───── PASSAGE SHOWN

I worked on Soviet fishing vessels in the North Pacific Ocean and the Bering Sea in the late seventies and early eighties. The Soviets were poor and the ships didn’t have amenities most Americans took for granted, like toilet paper! Ship latrines were open-pit squat toilets and daily visits, especially when the ship pitched and rolled in the waves, were not a pleasant experience.
But Russians, maybe as an expression of their ability to persevere in the face of great hardship, are inventive and find creative solutions to scarcity. They do not have an entitled sense of abundance and can build, modify, and fix anything.
No toilet paper, no problem!
One thing the Soviet Union never had a shortage of was written propaganda. If you’re old enough, you remember the Soviet Union’s main newspaper was called, Pravda, the Russian word for truth. Pravda was everywhere, even at sea. Waxing philosophical, the truth can take many forms.
On Soviet ships, the truth took the form of a triangle. In fact, ship latrines had stacks of triangles cut from Pravda; small, technique requiring triangles. The metaphorical irony of Pravda as toilet paper was not lost on the Russian sailors who frequently joked about the “appropriate use of Pravda.”

──────────

QUESTIONS:
- A) Please list the three things that the piece on Soviet fishing vessels says Russians can do to anything.
- B) Answer these questions from the piece on Soviet fishing vessels, one answer per line, marked like the questions:
(i) When did the narrator work on Soviet fishing vessels?
(ii) What does the Russian word "pravda" mean?
(iii) In what shape were the pieces cut from Pravda in the ship latrines?
- C) Carry on the piece on Soviet fishing vessels from its final sentence.

───── PROVIDED INFORMATION

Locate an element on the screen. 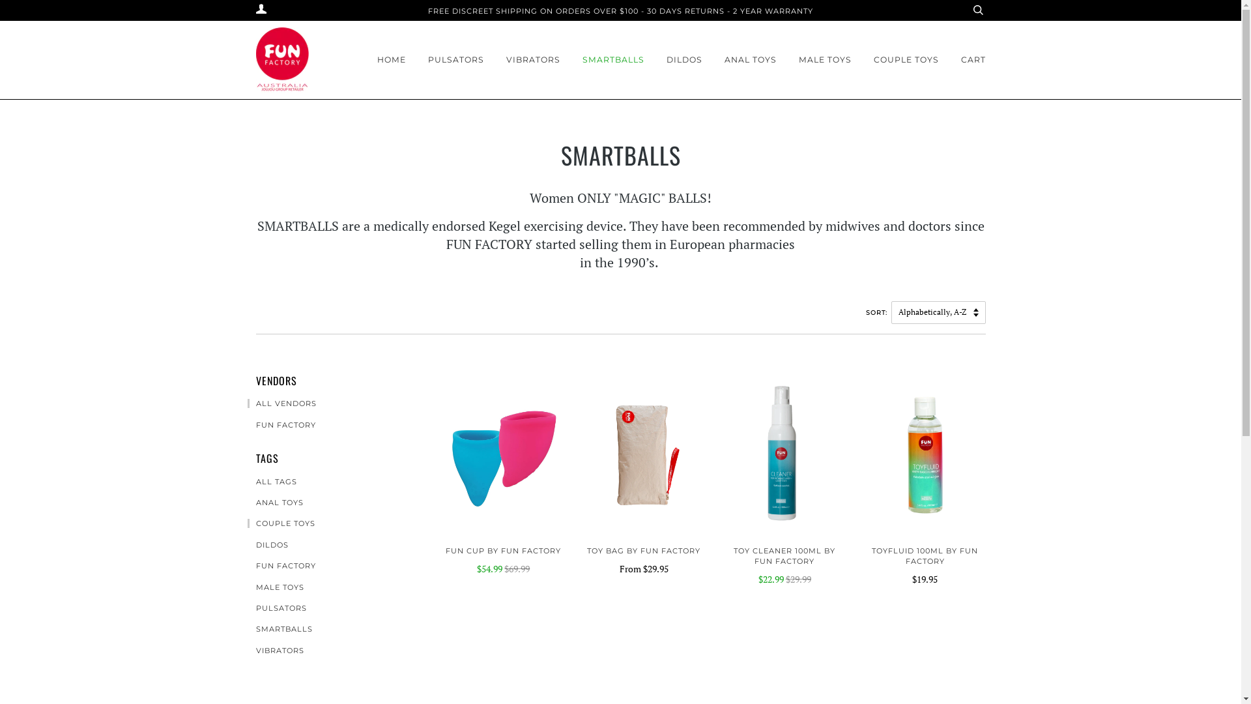 Image resolution: width=1251 pixels, height=704 pixels. 'TOY BAG BY FUN FACTORY is located at coordinates (644, 560).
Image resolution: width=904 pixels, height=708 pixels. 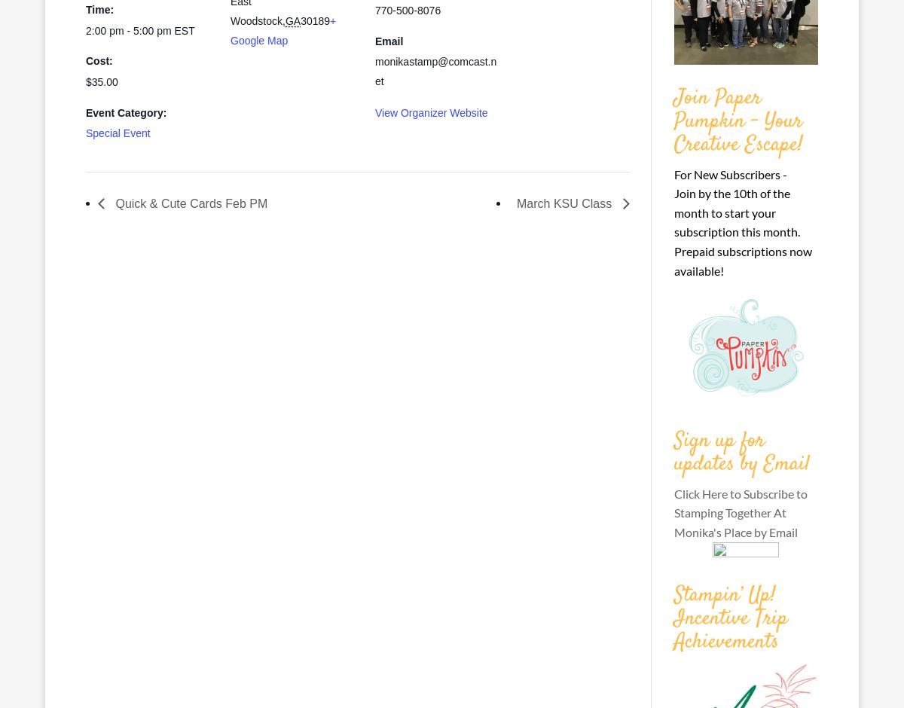 What do you see at coordinates (374, 111) in the screenshot?
I see `'View Organizer Website'` at bounding box center [374, 111].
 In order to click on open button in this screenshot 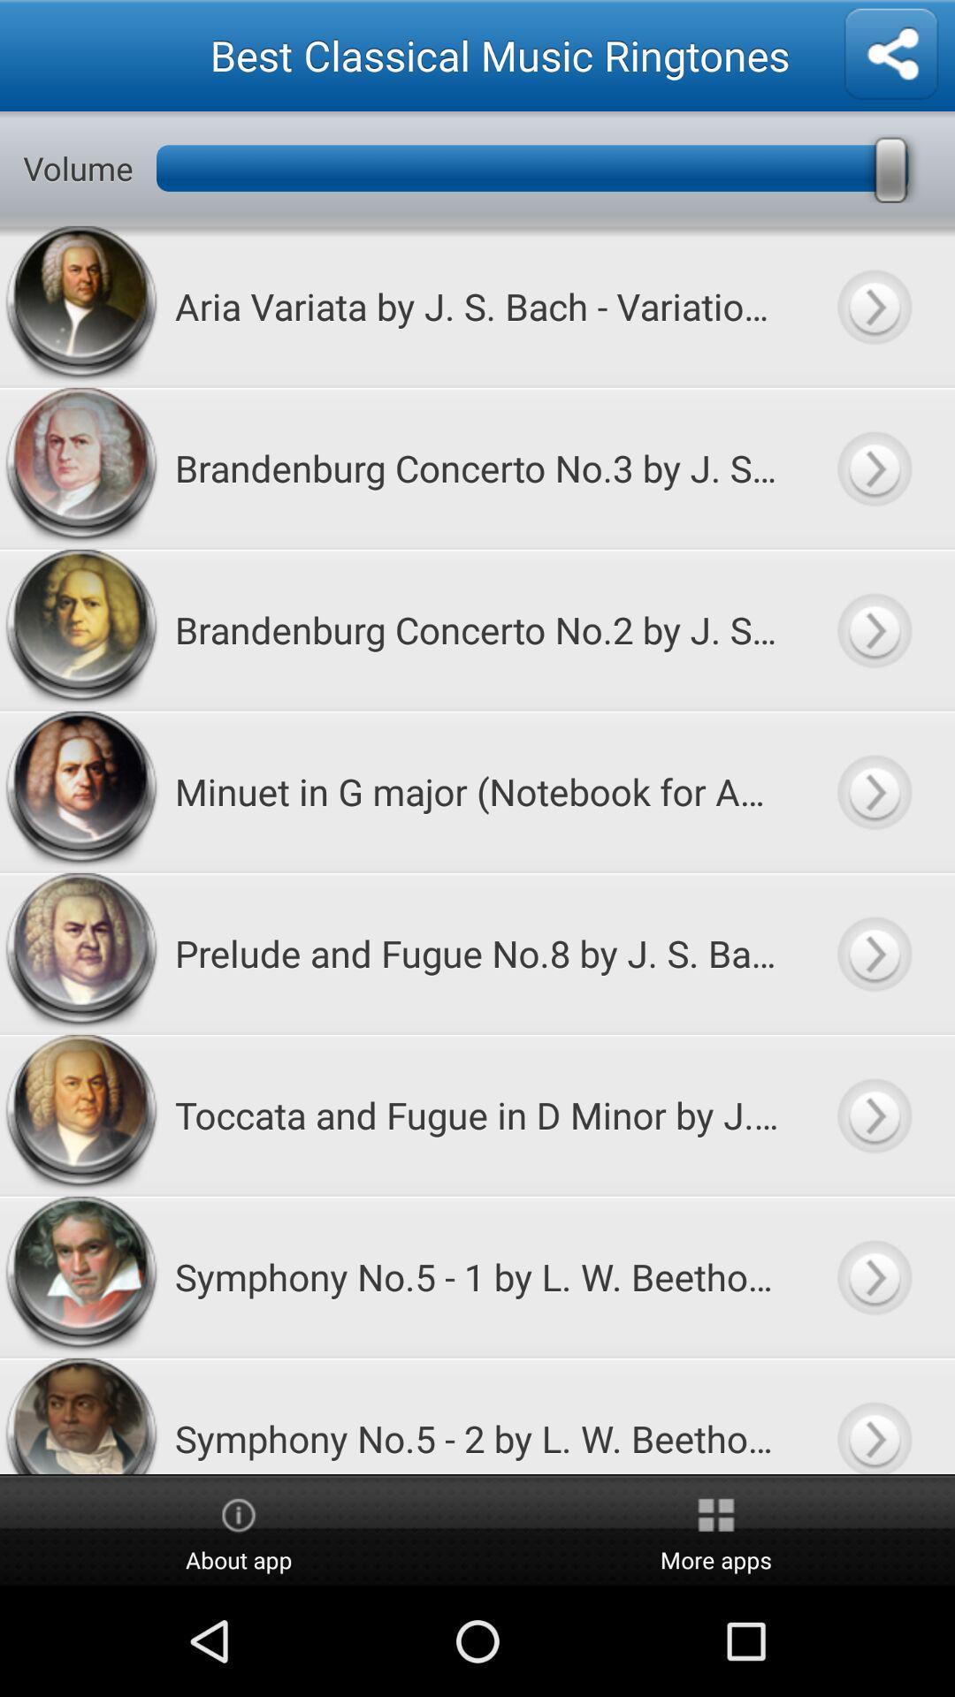, I will do `click(872, 952)`.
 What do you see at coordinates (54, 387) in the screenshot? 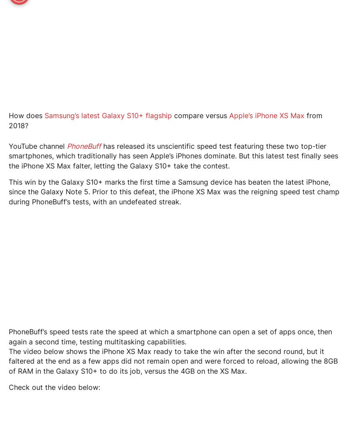
I see `'Check out the video below:'` at bounding box center [54, 387].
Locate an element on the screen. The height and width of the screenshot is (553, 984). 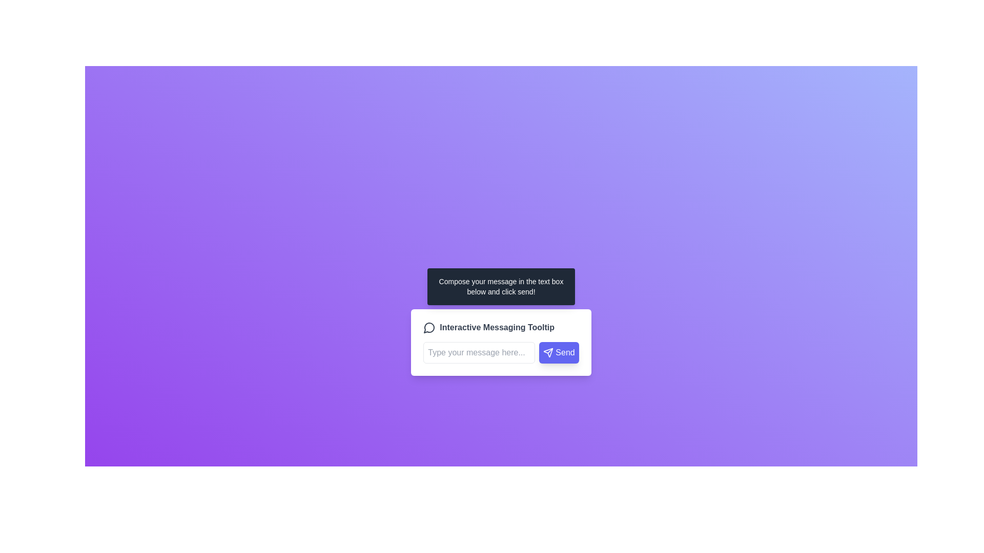
the 'Send' button that is styled in white text on a blue background, positioned to the right of an arrow icon is located at coordinates (564, 352).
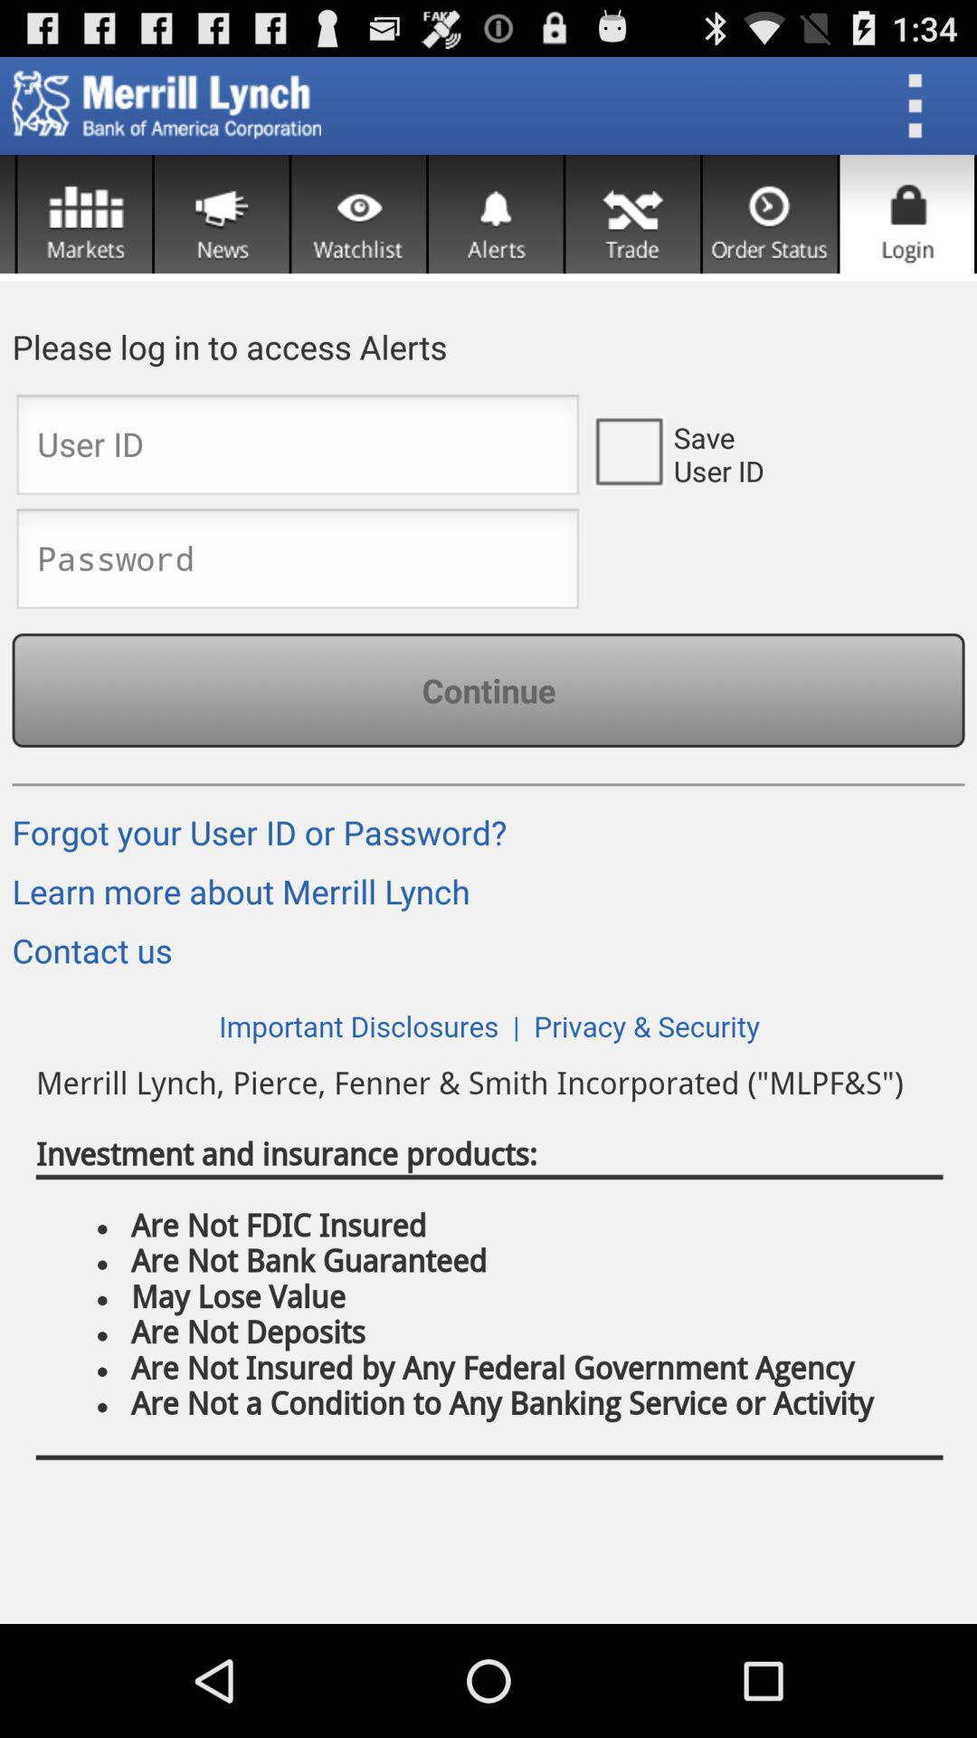  I want to click on login syumpol, so click(907, 214).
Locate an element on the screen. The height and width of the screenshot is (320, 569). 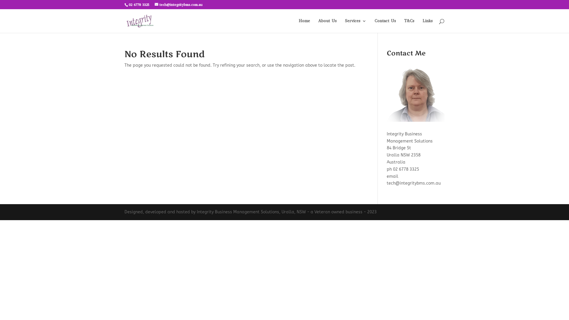
'About Us' is located at coordinates (327, 25).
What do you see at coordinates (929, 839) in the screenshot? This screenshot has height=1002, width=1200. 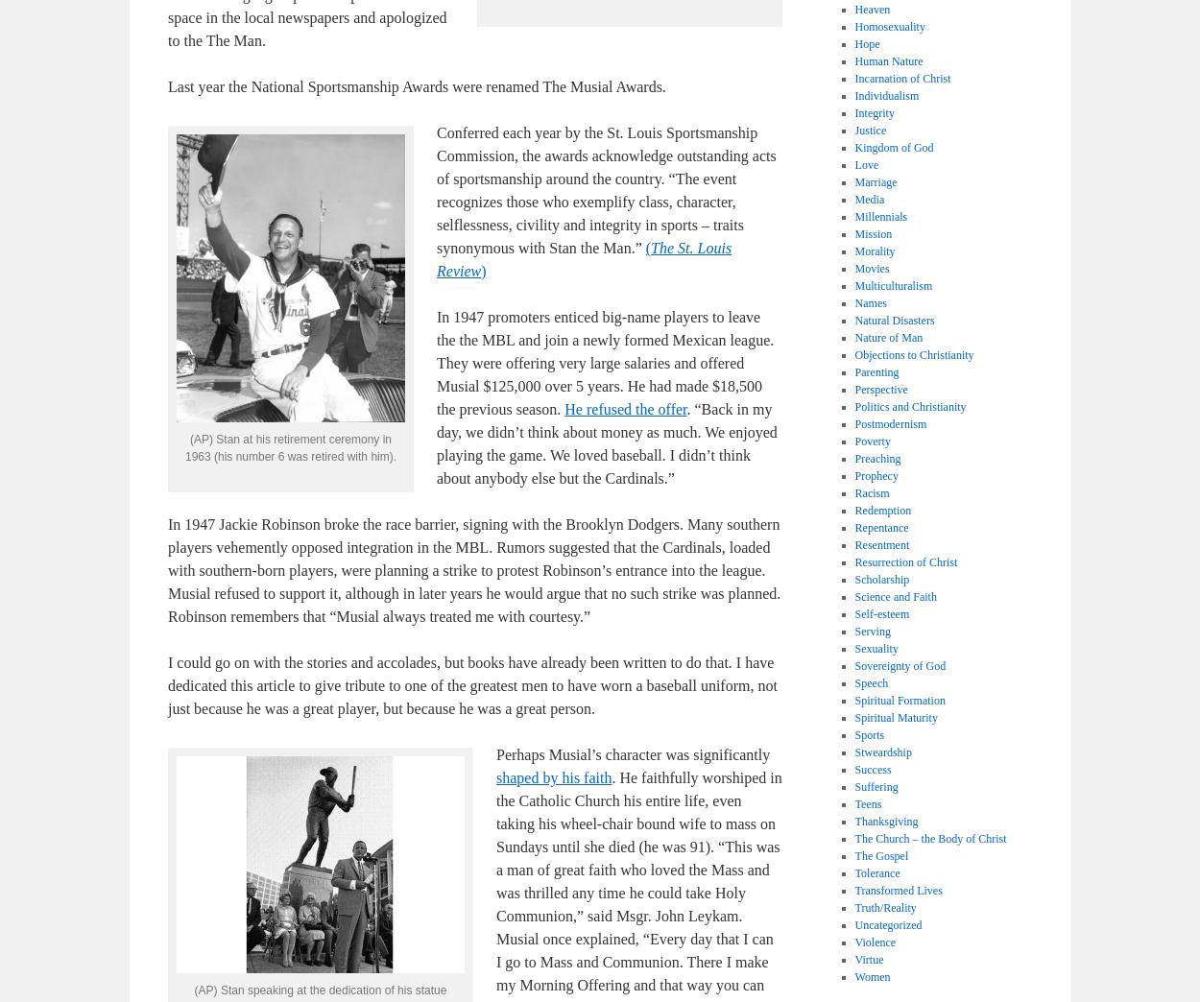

──────────

ANSWER LIST:
- A) build, modify, fix

- B)
(i) In the late seventies and early eighties.
(ii) Truth.
(iii) Triangles.

- C)
As Americans, in their frenzied response to the Coronavirus, sweep into to snatch up extra rolls of toilet paper, I wonder what it says about us that the first thought we have when panicked is to protect out toilet hygiene. Here’s a first, LOL.
What does it tell us about ourselves that in the midst of a pandemic we stock up on toilet paper? (Another LOL thinking about a Freudian analysis of this) I’ll leave that for you to ponder, but one thing I know is that you can’t clean your behind by asking for help from Siri or Alexa.
And that is a little dose of the Damn Pravda!